Being active is important for living a longer, healthier life, yet staying active can be challenging for some people, especially as they get older. For some, physical activity may seem to aggravate an old injury or lead to a new injury that makes it harder to participate in the athletic events you enjoy.

I understand this firsthand, as I grew up playing sports in high school and college but was sidelined after an ankle surgery in my late 20s. After being told I shouldn’t run ever again, I was inactive for three years before slowly returning to running. I went from being completely sedentary to safely participating in 14 triathlons, 5 half marathons and countless 5ks, which helped me to both lose weight and regain a sense of identity I lost after my former injury.

Now, as a sports medicine specialist, I’m privileged to help a wide range of individuals get and stay active, from those who are just starting out with exercise to the elite or professional athlete who is competing at a high level. While each individual will have different goals and therefore individualized training protocols, there are a few general tips that can help all types of athletes to remain active at their desired level for as long as they can.


1. Start slow and gradually increase your physical activity level.

If you’re just starting to get active, jumping in too fast and too soon can make you more susceptible to injury. And, an injury can make it even harder to participate in the sport you enjoy. Rather, it’s important to understand your baseline and slowly progress from there. You don’t have to start training for a marathon right away, just start walking thirty minutes each day.

If you are already consistently participating in a sport and looking to optimize your performance, it’s helpful to have a clear goal. This allows you to create an appropriate training plan that can help you safely increase your strength, speed, or skill without injuring yourself in the process.

2. Dial in your nutrition to get the right nutrients at the right time.

Make sure to eat a healthy, well-balanced diet of enough healthy fats, proteins, and complex carbohydrates to fuel yourself. This is especially important for the endurance athlete, as you need to have the right mix of nutrients to have the energy you need to go the distance and perform to the best of your ability. There’s a lot of conflicting information about what diet is best, but nutritional experts agree everyone should limit sweets and alcohol. The amount of carbohydrates you need will vary based on your activity level, so consider talking to your doctor about how much you should be eating.

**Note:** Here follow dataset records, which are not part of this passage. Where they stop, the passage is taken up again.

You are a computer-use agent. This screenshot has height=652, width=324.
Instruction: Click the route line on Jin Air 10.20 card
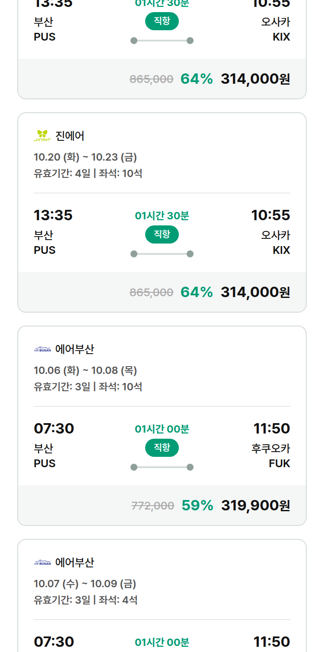point(162,254)
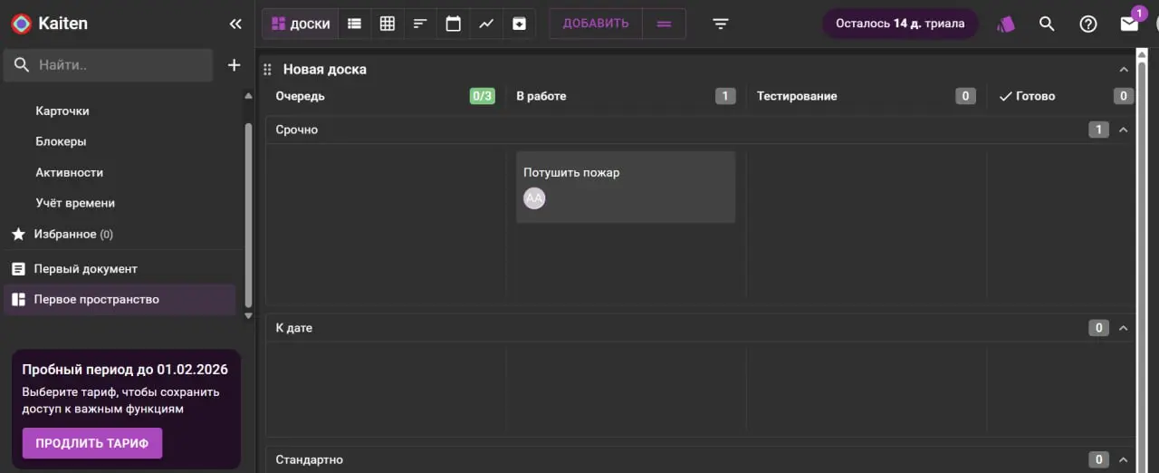Open the help question mark icon
The image size is (1159, 473).
(x=1088, y=24)
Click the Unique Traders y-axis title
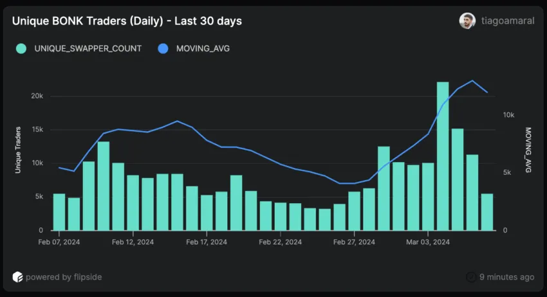The width and height of the screenshot is (547, 297). [19, 149]
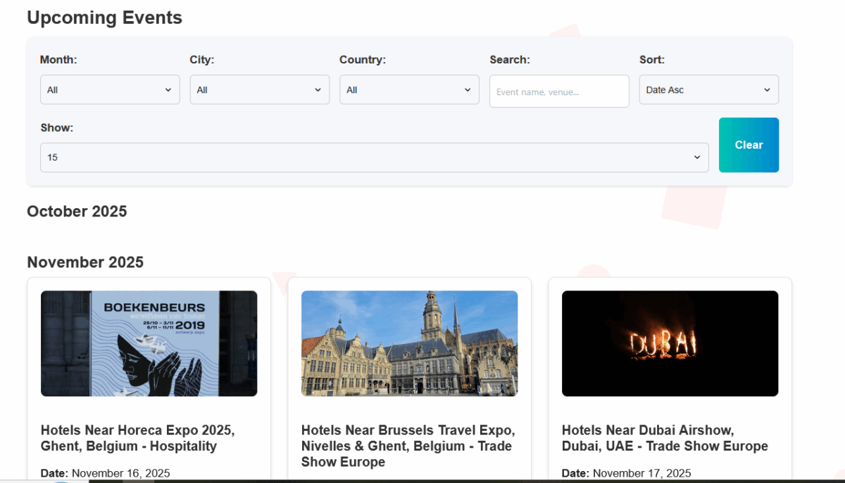Open the Boekenbeurs 2019 poster image
This screenshot has height=483, width=845.
[x=149, y=343]
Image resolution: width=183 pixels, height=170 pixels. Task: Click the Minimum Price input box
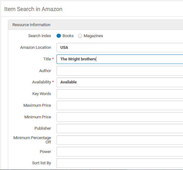[120, 117]
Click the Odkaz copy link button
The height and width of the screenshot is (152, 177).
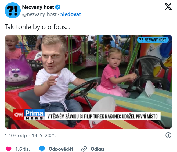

If you’re competing at a high level, you can further refine your performance by optimizing when you eat certain types of foods and how much, so you can avoid relative energy deficiency in sport (RED-S).

3. Stay hydrated before, during, and after workouts and athletic events.

Whether you’re running a race or just enjoying a sport on the weekend, it’s important to drink when you are thirsty—even in the middle of your activity. And, hydration is more than just drinking water, especially if you’re exercising intensely for long periods of time. Electrolyte replacement is also important for avoiding dehydration, which can lead to fatigue and cramping and affect your athletic performance. Both water and electrolytes are key to proper hydration, preventing injuries, regulating your body’s temperature, and maximizing your performance. 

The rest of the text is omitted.